First find the line with "Click line number 1 in the gutter" in the entries below, then set down exactly every line through the line with "Click the right", that line included.

Exercise materials:
· · · · ·
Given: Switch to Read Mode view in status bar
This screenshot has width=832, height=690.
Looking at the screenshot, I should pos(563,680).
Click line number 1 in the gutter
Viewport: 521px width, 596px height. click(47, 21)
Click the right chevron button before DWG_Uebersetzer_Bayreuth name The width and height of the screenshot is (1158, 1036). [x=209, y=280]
· · · · ·
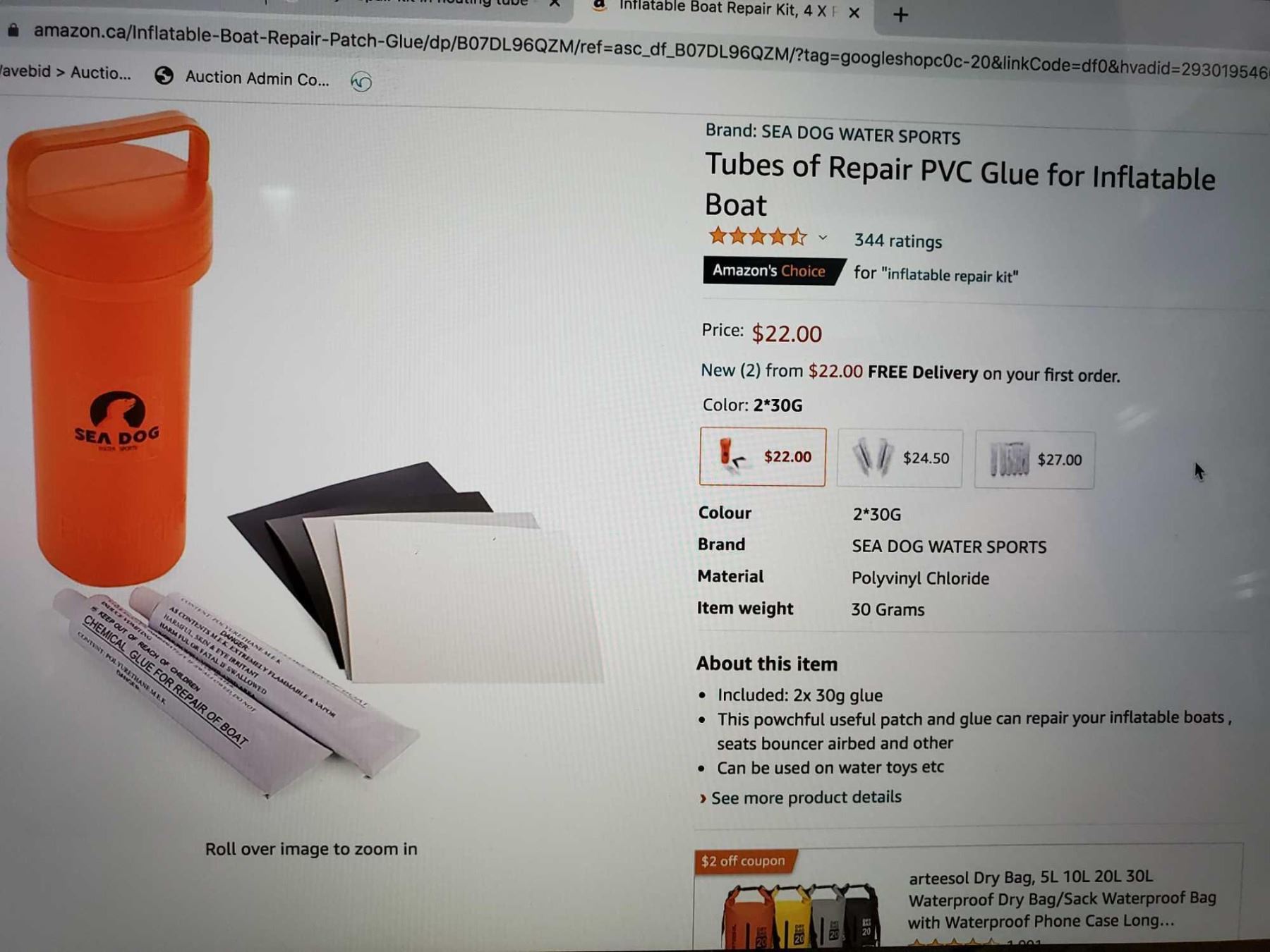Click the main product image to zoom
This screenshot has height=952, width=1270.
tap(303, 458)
· · · · ·
Worked solution:
Click line number 1 in the gutter
Viewport: 521px width, 596px height. click(47, 21)
Click the right chevron button before DWG_Uebersetzer_Bayreuth name The width and height of the screenshot is (1158, 1036). [x=209, y=280]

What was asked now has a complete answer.